Libérer l'économie française via la « simplification drastique de la vie de nos entreprises et de nos entrepreneurs »: la promesse formulée par le nouveau Premier ministre, Gabriel Attal, lors de son discours de passation de pouvoir le 9 janvier, plaît à la Fédération nationale des syndicats d'exploitants agricoles (Fnsea).
Pour les agriculteurs français, il s'agit en effet d'un enjeu crucial de compétitivité, rappelle la Fnsea. La multiplication des contraintes administratives alourdit,
« mécaniquement » « la charge » pesant sur les exploitations, alors que le
« goût d'entreprendre est essentiel », estime Arnaud Rousseau.
« Les professionnels doivent se concentrer sur la création de valeur », a-t-il insisté. Or, selon l
es comptes nationaux de l'agriculture pour l'année 2023, publiés fin décembre, le résultat brut de la branche agricole a chuté de 11 %.
« Qu'est-ce qu'on retire ? », questionne alors le président de la Fnsea. Car, « je veux être très clair:la simplification passe par le renoncement à un certain nombre de normes. Elle passe par moins, elle ne passe pas par plus», met-il en garde, en rappelant que « en agriculture, à chaque fois qu'on nous a parlé de simplification, cela s'est souvent traduit par plus de complexification ».

- **JEU DE DONNÉES**
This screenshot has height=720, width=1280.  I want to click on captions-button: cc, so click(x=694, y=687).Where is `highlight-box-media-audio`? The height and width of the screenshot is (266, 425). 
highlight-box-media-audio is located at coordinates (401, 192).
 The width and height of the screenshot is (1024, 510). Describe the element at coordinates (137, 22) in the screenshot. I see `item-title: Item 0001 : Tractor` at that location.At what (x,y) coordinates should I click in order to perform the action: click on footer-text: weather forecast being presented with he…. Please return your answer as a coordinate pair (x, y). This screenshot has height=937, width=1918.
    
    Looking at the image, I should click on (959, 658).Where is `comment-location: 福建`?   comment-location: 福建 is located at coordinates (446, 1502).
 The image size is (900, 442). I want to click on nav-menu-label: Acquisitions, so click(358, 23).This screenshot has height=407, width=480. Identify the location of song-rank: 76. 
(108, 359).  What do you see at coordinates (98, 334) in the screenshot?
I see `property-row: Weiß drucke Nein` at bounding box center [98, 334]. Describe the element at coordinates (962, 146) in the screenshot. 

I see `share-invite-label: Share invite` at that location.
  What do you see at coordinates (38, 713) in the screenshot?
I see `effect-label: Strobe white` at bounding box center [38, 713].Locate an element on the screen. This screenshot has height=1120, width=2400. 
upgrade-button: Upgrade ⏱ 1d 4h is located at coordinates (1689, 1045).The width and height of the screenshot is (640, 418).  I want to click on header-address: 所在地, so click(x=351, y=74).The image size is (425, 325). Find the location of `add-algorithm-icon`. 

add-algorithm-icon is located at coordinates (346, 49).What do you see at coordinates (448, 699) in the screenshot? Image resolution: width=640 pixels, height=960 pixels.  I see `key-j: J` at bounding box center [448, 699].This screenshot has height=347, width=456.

- **TRAVAIL DEMANDÉ**
a) D'après le texte présenté, pourquoi le président de la Fnsea estime-t-il que la simplification doit passer par moins de normes plutôt que par davantage ? Répondez en une à trois phrases.
b) Selon le texte présenté, à quelle date Gabriel Attal a-t-il prononcé son discours de passation de pouvoir ?
c) Reproduisez le passage du texte présenté qui commence à « Libérer l'économie française » et se termine à « d'exploitants agricoles (Fnsea). ».
Les données n'entrent pas en ligne de compte ici.

- **RÉPONSES PAR TÂCHE**
a) Il rappelle qu'en agriculture, chaque fois qu'on a parlé de simplification, cela s'est souvent traduit par plus de complexification. Il en conclut que la simplification passe par le renoncement à un certain nombre de normes.

b) Le 9 janvier.

c)
Libérer l'économie française via la « simplification drastique de la vie de nos entreprises et de nos entrepreneurs »: la promesse formulée par le nouveau Premier ministre, Gabriel Attal, lors de son discours de passation de pouvoir le 9 janvier, plaît à la Fédération nationale des syndicats d'exploitants agricoles (Fnsea).